AIM OF THE EXERCISE:
Reproduce the records below in their entirety, character for character.
---------- EXERCISE DATA
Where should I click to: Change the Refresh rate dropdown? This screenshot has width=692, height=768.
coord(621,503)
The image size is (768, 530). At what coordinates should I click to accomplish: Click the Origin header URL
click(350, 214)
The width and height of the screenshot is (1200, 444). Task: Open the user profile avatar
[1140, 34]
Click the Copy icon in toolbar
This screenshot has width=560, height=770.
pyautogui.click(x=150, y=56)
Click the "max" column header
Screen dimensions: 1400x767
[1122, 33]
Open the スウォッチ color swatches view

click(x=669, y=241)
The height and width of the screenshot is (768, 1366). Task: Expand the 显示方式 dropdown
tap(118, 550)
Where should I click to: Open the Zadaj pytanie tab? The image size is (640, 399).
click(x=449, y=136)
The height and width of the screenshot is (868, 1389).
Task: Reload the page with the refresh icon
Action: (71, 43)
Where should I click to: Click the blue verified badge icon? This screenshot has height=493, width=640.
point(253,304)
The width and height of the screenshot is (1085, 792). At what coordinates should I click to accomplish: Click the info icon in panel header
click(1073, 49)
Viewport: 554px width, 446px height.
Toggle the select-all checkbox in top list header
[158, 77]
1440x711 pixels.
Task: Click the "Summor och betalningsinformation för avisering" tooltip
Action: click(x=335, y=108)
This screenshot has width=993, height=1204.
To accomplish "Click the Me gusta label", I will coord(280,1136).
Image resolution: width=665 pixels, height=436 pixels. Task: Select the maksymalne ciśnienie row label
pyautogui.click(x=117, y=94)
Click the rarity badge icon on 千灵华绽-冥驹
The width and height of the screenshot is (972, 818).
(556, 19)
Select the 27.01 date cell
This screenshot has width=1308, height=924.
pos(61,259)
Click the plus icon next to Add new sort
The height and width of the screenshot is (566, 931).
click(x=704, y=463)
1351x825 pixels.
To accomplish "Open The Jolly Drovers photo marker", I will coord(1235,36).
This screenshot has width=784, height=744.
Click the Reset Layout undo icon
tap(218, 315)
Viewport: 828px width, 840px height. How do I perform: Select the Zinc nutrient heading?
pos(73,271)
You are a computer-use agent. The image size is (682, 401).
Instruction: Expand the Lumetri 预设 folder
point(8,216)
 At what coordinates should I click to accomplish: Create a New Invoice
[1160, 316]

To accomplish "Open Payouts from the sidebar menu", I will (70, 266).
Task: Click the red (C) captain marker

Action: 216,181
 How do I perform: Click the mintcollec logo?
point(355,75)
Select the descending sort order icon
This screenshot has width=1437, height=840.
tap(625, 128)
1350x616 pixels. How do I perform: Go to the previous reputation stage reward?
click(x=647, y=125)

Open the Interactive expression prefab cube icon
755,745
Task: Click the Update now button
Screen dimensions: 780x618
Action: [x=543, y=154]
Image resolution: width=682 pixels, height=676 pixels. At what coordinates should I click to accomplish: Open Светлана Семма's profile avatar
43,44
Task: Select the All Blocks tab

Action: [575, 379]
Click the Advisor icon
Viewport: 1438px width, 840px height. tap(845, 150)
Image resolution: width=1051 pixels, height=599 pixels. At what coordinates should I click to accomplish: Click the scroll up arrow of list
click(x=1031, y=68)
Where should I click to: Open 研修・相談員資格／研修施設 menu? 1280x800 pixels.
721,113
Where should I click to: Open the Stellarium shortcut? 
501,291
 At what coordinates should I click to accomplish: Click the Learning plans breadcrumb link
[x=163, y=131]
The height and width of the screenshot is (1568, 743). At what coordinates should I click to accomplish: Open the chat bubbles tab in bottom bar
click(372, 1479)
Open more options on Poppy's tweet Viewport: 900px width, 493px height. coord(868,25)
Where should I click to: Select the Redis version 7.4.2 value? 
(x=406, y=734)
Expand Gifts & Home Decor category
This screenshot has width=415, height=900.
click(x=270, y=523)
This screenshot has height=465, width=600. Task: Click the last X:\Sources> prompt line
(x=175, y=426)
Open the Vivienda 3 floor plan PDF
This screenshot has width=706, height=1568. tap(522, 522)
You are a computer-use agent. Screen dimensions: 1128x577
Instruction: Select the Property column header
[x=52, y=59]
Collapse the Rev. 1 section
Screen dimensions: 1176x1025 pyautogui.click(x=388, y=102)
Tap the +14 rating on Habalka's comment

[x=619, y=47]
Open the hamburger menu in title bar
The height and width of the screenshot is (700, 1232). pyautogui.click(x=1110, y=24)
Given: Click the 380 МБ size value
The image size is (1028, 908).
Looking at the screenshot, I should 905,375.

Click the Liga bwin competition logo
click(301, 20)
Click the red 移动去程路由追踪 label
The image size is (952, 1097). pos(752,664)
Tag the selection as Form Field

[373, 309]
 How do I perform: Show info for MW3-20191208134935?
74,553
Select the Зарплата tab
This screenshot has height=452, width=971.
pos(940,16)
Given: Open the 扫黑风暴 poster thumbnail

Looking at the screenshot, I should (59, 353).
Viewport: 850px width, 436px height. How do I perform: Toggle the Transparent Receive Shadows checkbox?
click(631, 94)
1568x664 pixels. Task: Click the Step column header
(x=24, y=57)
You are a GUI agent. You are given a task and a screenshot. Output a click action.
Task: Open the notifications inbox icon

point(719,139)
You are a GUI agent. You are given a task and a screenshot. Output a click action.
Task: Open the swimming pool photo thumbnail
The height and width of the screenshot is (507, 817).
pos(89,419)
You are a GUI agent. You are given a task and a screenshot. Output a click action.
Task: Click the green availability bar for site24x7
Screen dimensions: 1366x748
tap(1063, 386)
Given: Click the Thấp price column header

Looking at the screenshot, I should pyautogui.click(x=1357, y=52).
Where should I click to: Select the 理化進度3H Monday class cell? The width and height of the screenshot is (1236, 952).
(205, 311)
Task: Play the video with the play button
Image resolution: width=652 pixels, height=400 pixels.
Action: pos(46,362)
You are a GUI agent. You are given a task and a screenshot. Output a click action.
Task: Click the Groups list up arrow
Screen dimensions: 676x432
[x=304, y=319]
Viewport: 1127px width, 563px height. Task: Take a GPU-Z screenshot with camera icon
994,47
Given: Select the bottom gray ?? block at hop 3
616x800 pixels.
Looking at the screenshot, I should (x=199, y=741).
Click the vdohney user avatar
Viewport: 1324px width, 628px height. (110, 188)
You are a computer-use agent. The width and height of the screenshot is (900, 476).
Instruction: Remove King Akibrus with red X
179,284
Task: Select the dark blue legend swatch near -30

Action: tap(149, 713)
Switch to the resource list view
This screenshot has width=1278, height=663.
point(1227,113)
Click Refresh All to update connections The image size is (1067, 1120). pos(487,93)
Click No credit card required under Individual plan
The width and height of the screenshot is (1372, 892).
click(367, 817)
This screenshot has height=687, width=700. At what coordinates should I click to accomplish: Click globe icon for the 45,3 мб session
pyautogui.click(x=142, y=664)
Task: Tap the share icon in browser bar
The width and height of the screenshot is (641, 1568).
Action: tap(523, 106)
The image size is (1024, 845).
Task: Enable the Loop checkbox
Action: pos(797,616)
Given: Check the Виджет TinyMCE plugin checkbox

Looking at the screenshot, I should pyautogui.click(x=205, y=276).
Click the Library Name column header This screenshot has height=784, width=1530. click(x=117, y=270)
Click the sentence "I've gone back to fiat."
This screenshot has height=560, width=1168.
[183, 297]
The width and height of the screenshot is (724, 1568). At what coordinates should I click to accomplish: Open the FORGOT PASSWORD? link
--------------------
WRITTEN RESPONSE:
Where should I click to: Change the Refresh rate dropdown? This screenshot has width=692, height=768.
coord(621,503)
The image size is (768, 530). At what coordinates should I click to accomplish: Click the Origin header URL
click(350, 214)
The width and height of the screenshot is (1200, 444). Task: Open the user profile avatar
[1140, 34]
Click the Copy icon in toolbar
This screenshot has width=560, height=770.
pyautogui.click(x=150, y=56)
Click the "max" column header
Screen dimensions: 1400x767
[1122, 33]
Open the スウォッチ color swatches view

click(x=669, y=241)
The height and width of the screenshot is (768, 1366). Task: Expand the 显示方式 dropdown
tap(118, 550)
Where should I click to: Open the Zadaj pytanie tab? The image size is (640, 399).
click(x=449, y=136)
The height and width of the screenshot is (868, 1389).
Task: Reload the page with the refresh icon
Action: (71, 43)
Where should I click to: Click the blue verified badge icon? This screenshot has height=493, width=640.
point(253,304)
The width and height of the screenshot is (1085, 792). At what coordinates should I click to accomplish: Click the info icon in panel header
click(1073, 49)
Viewport: 554px width, 446px height.
Toggle the select-all checkbox in top list header
[158, 77]
1440x711 pixels.
Task: Click the "Summor och betalningsinformation för avisering" tooltip
Action: click(x=335, y=108)
This screenshot has width=993, height=1204.
To accomplish "Click the Me gusta label", I will coord(280,1136).
Image resolution: width=665 pixels, height=436 pixels. Task: Select the maksymalne ciśnienie row label
pyautogui.click(x=117, y=94)
Click the rarity badge icon on 千灵华绽-冥驹
The width and height of the screenshot is (972, 818).
(556, 19)
Select the 27.01 date cell
This screenshot has width=1308, height=924.
pos(61,259)
Click the plus icon next to Add new sort
The height and width of the screenshot is (566, 931).
click(x=704, y=463)
1351x825 pixels.
To accomplish "Open The Jolly Drovers photo marker", I will coord(1235,36).
This screenshot has width=784, height=744.
Click the Reset Layout undo icon
tap(218, 315)
Viewport: 828px width, 840px height. How do I perform: Select the Zinc nutrient heading?
pos(73,271)
You are a computer-use agent. The image size is (682, 401).
Instruction: Expand the Lumetri 预设 folder
point(8,216)
 At what coordinates should I click to accomplish: Create a New Invoice
[1160, 316]

To accomplish "Open Payouts from the sidebar menu", I will (70, 266).
Task: Click the red (C) captain marker

Action: 216,181
 How do I perform: Click the mintcollec logo?
point(355,75)
Select the descending sort order icon
This screenshot has width=1437, height=840.
tap(625, 128)
1350x616 pixels. How do I perform: Go to the previous reputation stage reward?
click(x=647, y=125)

Open the Interactive expression prefab cube icon
755,745
Task: Click the Update now button
Screen dimensions: 780x618
Action: [x=543, y=154]
Image resolution: width=682 pixels, height=676 pixels. At what coordinates should I click to accomplish: Open Светлана Семма's profile avatar
43,44
Task: Select the All Blocks tab

Action: [575, 379]
Click the Advisor icon
Viewport: 1438px width, 840px height. tap(845, 150)
Image resolution: width=1051 pixels, height=599 pixels. At what coordinates should I click to accomplish: Click the scroll up arrow of list
click(x=1031, y=68)
Where should I click to: Open 研修・相談員資格／研修施設 menu? 1280x800 pixels.
721,113
Where should I click to: Open the Stellarium shortcut? 
501,291
 At what coordinates should I click to accomplish: Click the Learning plans breadcrumb link
[x=163, y=131]
The height and width of the screenshot is (1568, 743). At what coordinates should I click to accomplish: Open the chat bubbles tab in bottom bar
click(372, 1479)
Open more options on Poppy's tweet Viewport: 900px width, 493px height. coord(868,25)
Where should I click to: Select the Redis version 7.4.2 value? 
(x=406, y=734)
Expand Gifts & Home Decor category
This screenshot has width=415, height=900.
click(x=270, y=523)
This screenshot has height=465, width=600. Task: Click the last X:\Sources> prompt line
(x=175, y=426)
Open the Vivienda 3 floor plan PDF
This screenshot has width=706, height=1568. tap(522, 522)
You are a computer-use agent. Screen dimensions: 1128x577
Instruction: Select the Property column header
[x=52, y=59]
Collapse the Rev. 1 section
Screen dimensions: 1176x1025 pyautogui.click(x=388, y=102)
Tap the +14 rating on Habalka's comment

[x=619, y=47]
Open the hamburger menu in title bar
The height and width of the screenshot is (700, 1232). pyautogui.click(x=1110, y=24)
Given: Click the 380 МБ size value
The image size is (1028, 908).
Looking at the screenshot, I should 905,375.

Click the Liga bwin competition logo
click(301, 20)
Click the red 移动去程路由追踪 label
The image size is (952, 1097). pos(752,664)
Tag the selection as Form Field

[373, 309]
 How do I perform: Show info for MW3-20191208134935?
74,553
Select the Зарплата tab
This screenshot has height=452, width=971.
pos(940,16)
Given: Open the 扫黑风暴 poster thumbnail

Looking at the screenshot, I should (59, 353).
Viewport: 850px width, 436px height. How do I perform: Toggle the Transparent Receive Shadows checkbox?
click(631, 94)
1568x664 pixels. Task: Click the Step column header
(x=24, y=57)
You are a GUI agent. You are given a task and a screenshot. Output a click action.
Task: Open the notifications inbox icon

point(719,139)
You are a GUI agent. You are given a task and a screenshot. Output a click action.
Task: Open the swimming pool photo thumbnail
The height and width of the screenshot is (507, 817).
pos(89,419)
You are a GUI agent. You are given a task and a screenshot. Output a click action.
Task: Click the green availability bar for site24x7
Screen dimensions: 1366x748
tap(1063, 386)
Given: Click the Thấp price column header

Looking at the screenshot, I should pyautogui.click(x=1357, y=52).
Where should I click to: Select the 理化進度3H Monday class cell? The width and height of the screenshot is (1236, 952).
(205, 311)
Task: Play the video with the play button
Image resolution: width=652 pixels, height=400 pixels.
Action: pos(46,362)
You are a GUI agent. You are given a task and a screenshot. Output a click action.
Task: Click the Groups list up arrow
Screen dimensions: 676x432
[x=304, y=319]
Viewport: 1127px width, 563px height. Task: Take a GPU-Z screenshot with camera icon
994,47
Given: Select the bottom gray ?? block at hop 3
616x800 pixels.
Looking at the screenshot, I should (x=199, y=741).
Click the vdohney user avatar
Viewport: 1324px width, 628px height. (110, 188)
You are a computer-use agent. The width and height of the screenshot is (900, 476).
Instruction: Remove King Akibrus with red X
179,284
Task: Select the dark blue legend swatch near -30

Action: tap(149, 713)
Switch to the resource list view
This screenshot has width=1278, height=663.
point(1227,113)
Click Refresh All to update connections The image size is (1067, 1120). pos(487,93)
Click No credit card required under Individual plan
The width and height of the screenshot is (1372, 892).
click(367, 817)
This screenshot has height=687, width=700. At what coordinates should I click to accomplish: Click globe icon for the 45,3 мб session
pyautogui.click(x=142, y=664)
Task: Tap the share icon in browser bar
The width and height of the screenshot is (641, 1568).
Action: tap(523, 106)
The image size is (1024, 845).
Task: Enable the Loop checkbox
Action: pos(797,616)
Given: Check the Виджет TinyMCE plugin checkbox

Looking at the screenshot, I should pyautogui.click(x=205, y=276).
Click the Library Name column header This screenshot has height=784, width=1530. click(x=117, y=270)
Click the sentence "I've gone back to fiat."
This screenshot has height=560, width=1168.
[183, 297]
The width and height of the screenshot is (724, 1568). At what coordinates should I click to accomplish: Open the FORGOT PASSWORD? link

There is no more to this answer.